Description of the task:
The required output is the exact run of lines in the listing below from the line holding "This screenshot has" through the line holding "The height and", with no pictures.

Material for this exercise:
Content starts

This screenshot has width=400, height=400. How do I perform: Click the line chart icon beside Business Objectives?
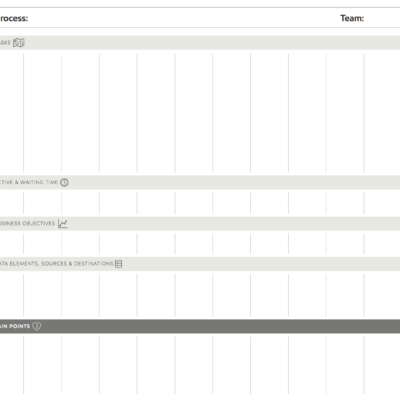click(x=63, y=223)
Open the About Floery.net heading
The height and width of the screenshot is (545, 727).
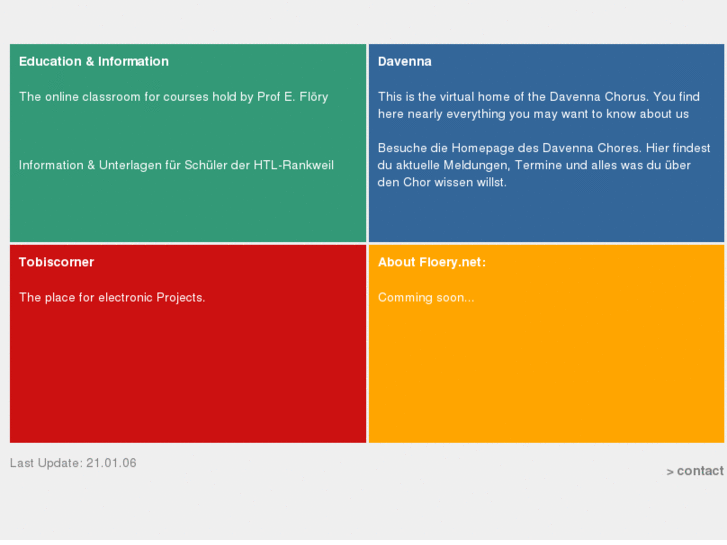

Content ends
Content starts

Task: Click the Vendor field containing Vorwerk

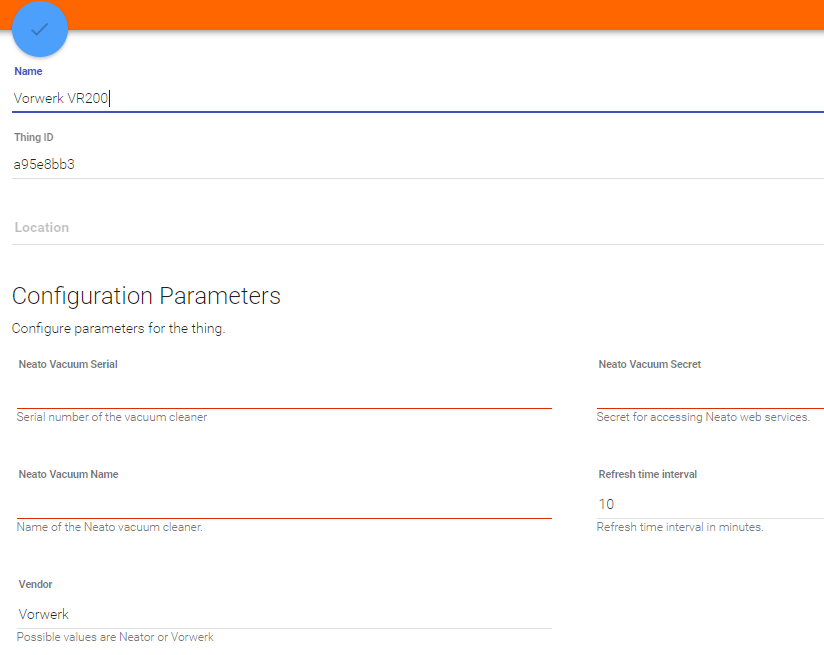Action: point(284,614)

Content ends
Content starts

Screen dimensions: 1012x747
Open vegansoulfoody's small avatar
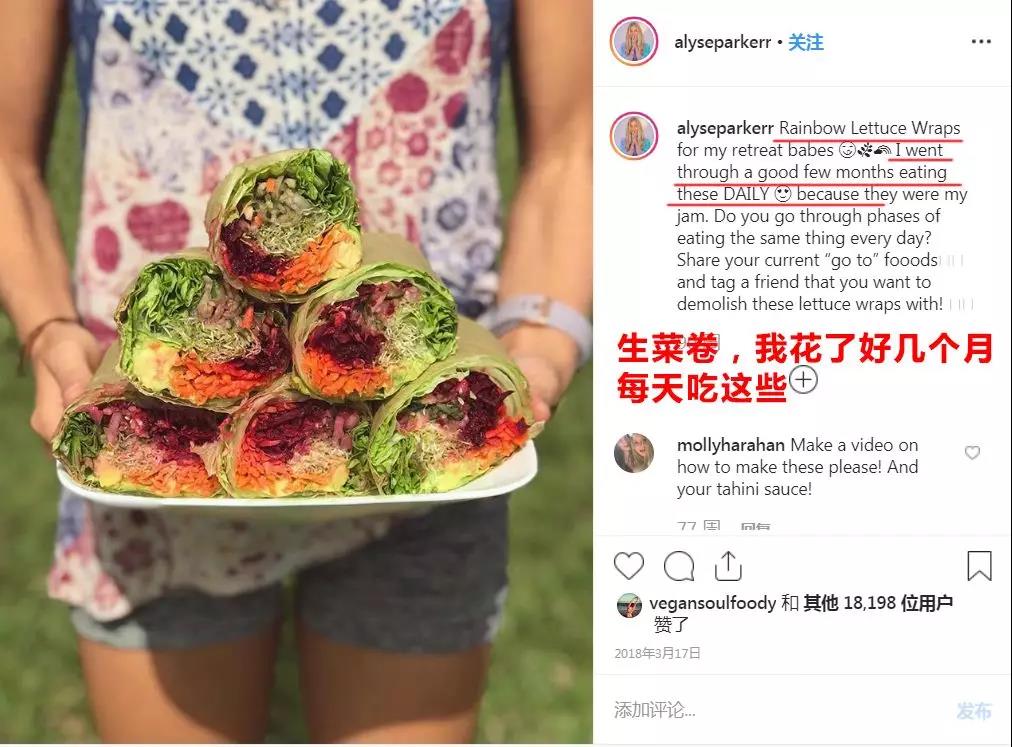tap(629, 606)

Content ends

Response:
This screenshot has width=400, height=400. How do I perform: Click the line chart icon beside Business Objectives?
click(x=63, y=223)
Open the About Floery.net heading
The height and width of the screenshot is (545, 727).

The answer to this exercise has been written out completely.